To test your installation, you can try running the prediction-powered mean estimation algorithm on the galaxies dataset. The gold-standard labels and model predictions from the dataset will be downloaded into a folder called ./data/. The labels, $Y$, are binary indicators of whether or not the galaxy is a spiral galaxy. The model predictions, $\hat{Y}$, are the model's estimated probability of whether the galaxy image has spiral arms. The inference target is $\theta^* = \mathbb{E}[Y]$, the fraction of spiral galaxies. You will produce a confidence interval, $\mathcal{C}^{\mathrm{PP}}_\alpha$, which contains $\theta^*$ with probability $1-\alpha=0.9$, i.e.,

$$\mathbb{P}\left( \theta^* \in \mathcal{C}^{\mathrm{PP}}_\alpha\right) \geq 0.9.$$

The code for this is below. It can be copy-pasted directly into the Python REPL.

# Imports
import numpy as np
from ppi_py import ppi_mean_ci
from ppi_py.datasets import load_dataset
np.random.seed(0) # For reproducibility's sake
# Download and load dataset
data = load_dataset('./data/', "galaxies")
Y_total = data["Y"]; Yhat_total = data["Yhat"]
# Set up the inference problem
alpha = 0.1 # Error rate
n = 1000 # Number of labeled data points
rand_idx = np.random.permutation(Y_total.shape[0])
Yhat = Yhat_total[rand_idx[:n]]
Y = Y_total[rand_idx[:n]]
Yhat_unlabeled = Yhat_total[n:]
# Produce the prediction-powered confidence interval
ppi_ci = ppi_mean_ci(Y, Yhat, Yhat_unlabeled, alpha=alpha)
# Print the results
print(f"theta={Y_total.mean():.3f}, CPP={ppi_ci}")
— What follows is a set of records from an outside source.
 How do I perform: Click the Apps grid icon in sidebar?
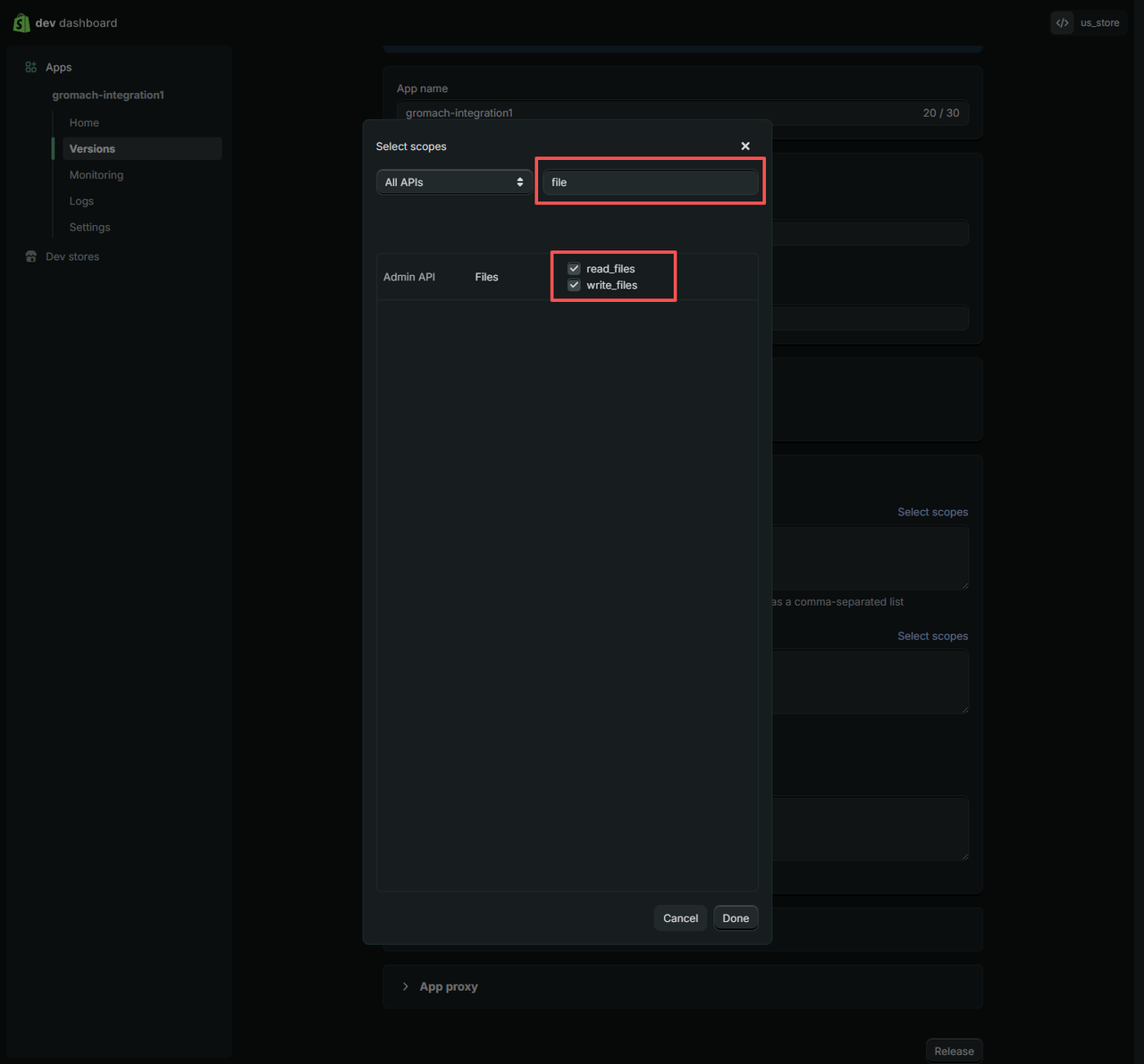(x=31, y=67)
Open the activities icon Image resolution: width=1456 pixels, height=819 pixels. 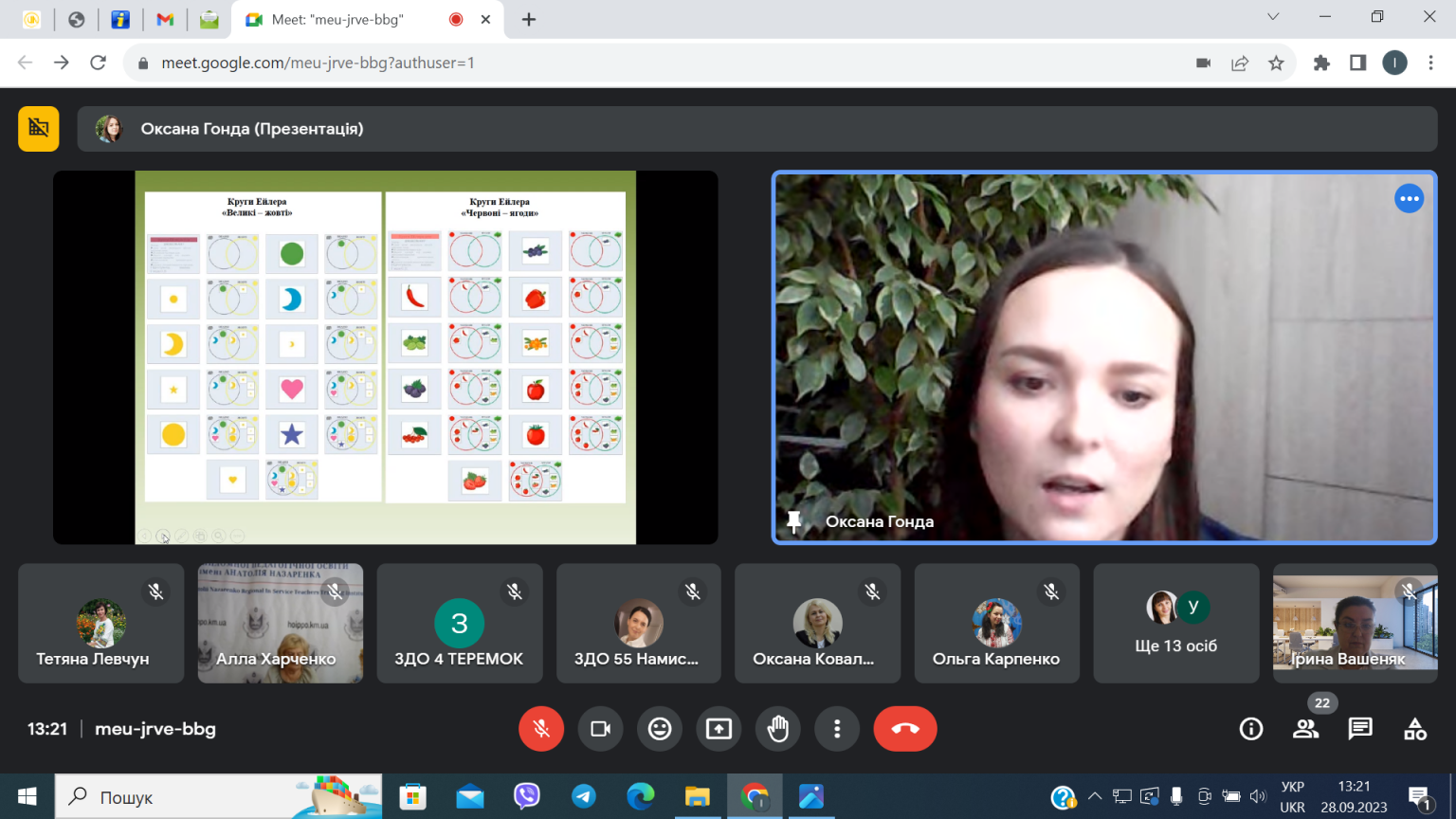point(1415,729)
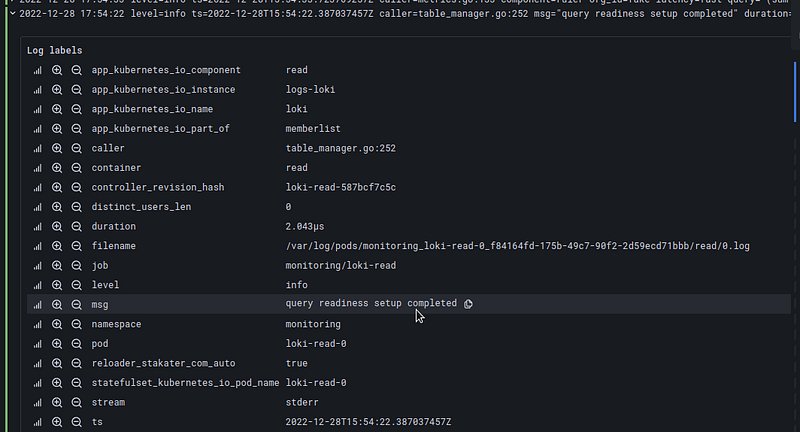Filter for the filename label value

click(x=57, y=246)
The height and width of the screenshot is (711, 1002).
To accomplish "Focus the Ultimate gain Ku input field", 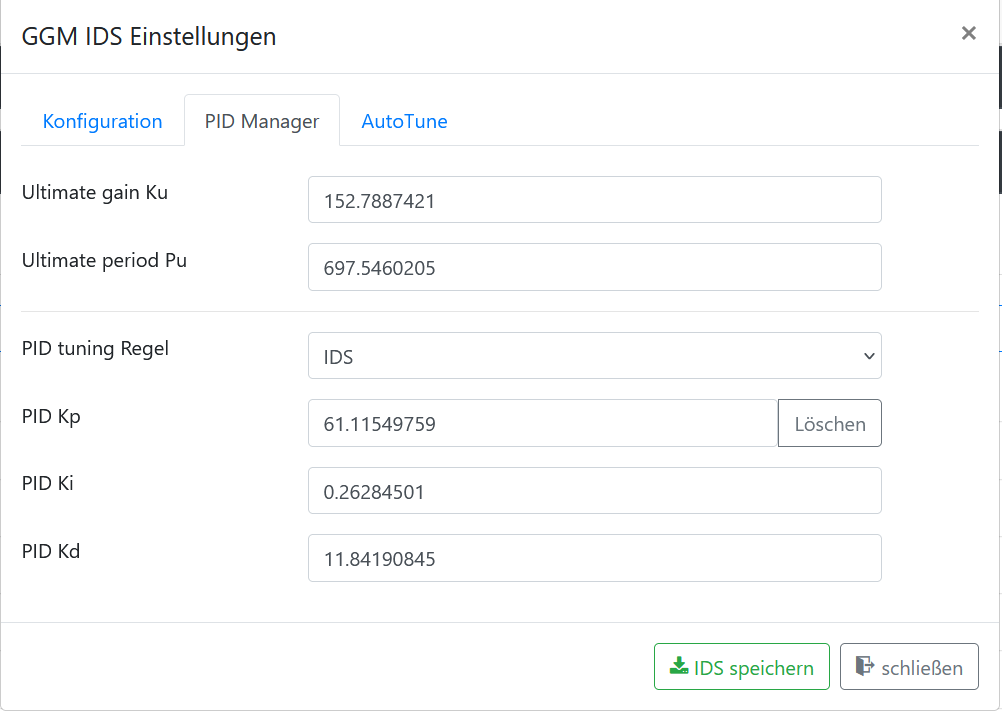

The expected results look as below $^*$:

theta=0.259, CPP=(0.235677274705698, 0.26595223970754855)

($^*$ these results were produced with numpy=1.26.0, and may differ slightly due to randomness in other environments.)
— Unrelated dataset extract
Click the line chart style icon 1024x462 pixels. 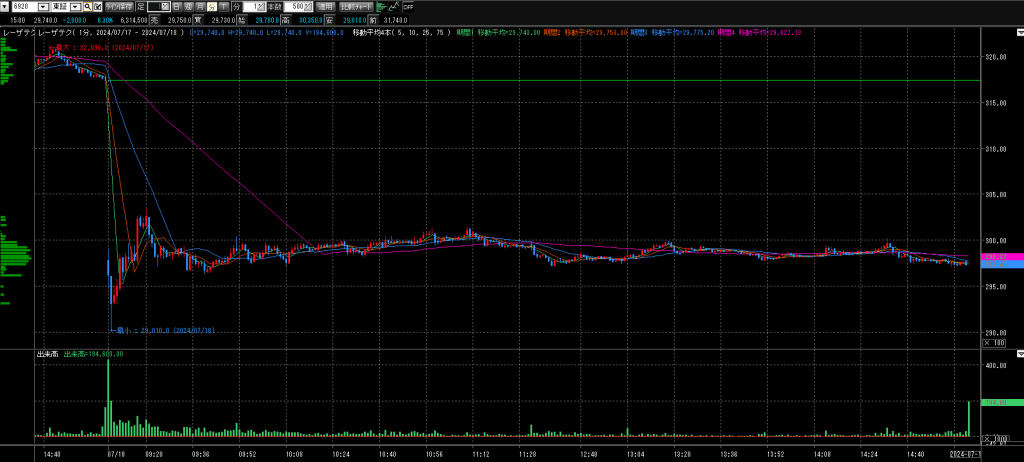coord(395,6)
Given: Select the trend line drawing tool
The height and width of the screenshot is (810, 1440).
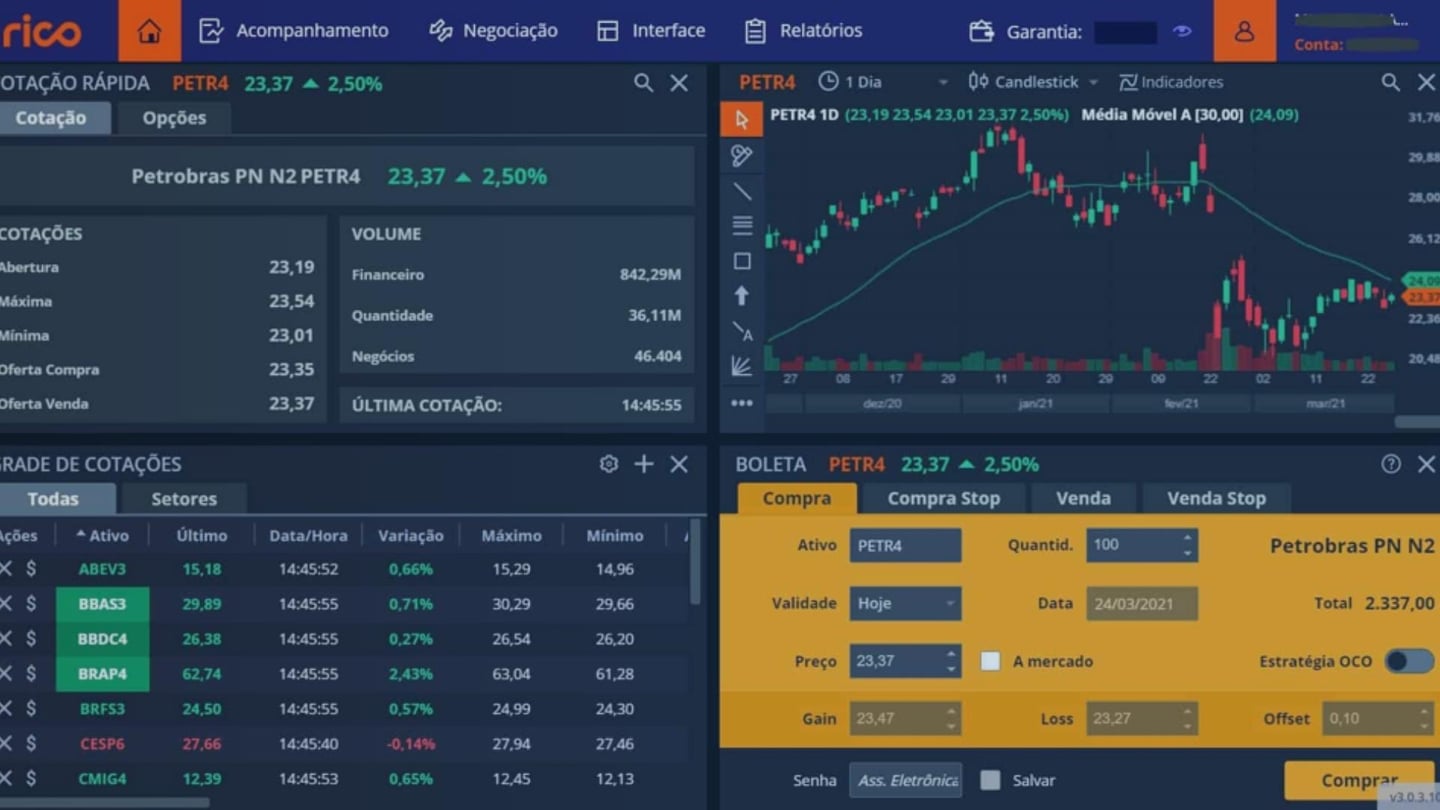Looking at the screenshot, I should 742,190.
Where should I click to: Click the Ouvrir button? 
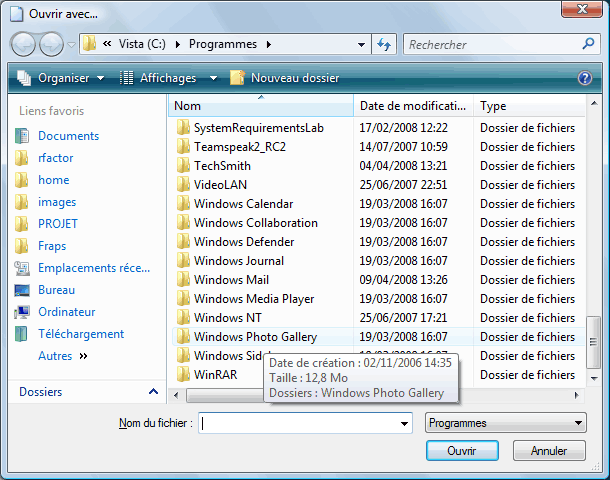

If you have reached this stage, congratulations! You have constructed a prediction-powered confidence interval. See the documentation for more usages of prediction-powered inference.

Examples

The package somes with a suite of examples on real data:

Proteomic Analysis with AlphaFold (alphafold.ipynb)
Galaxy Classification with Computer Vision (galaxies.ipynb)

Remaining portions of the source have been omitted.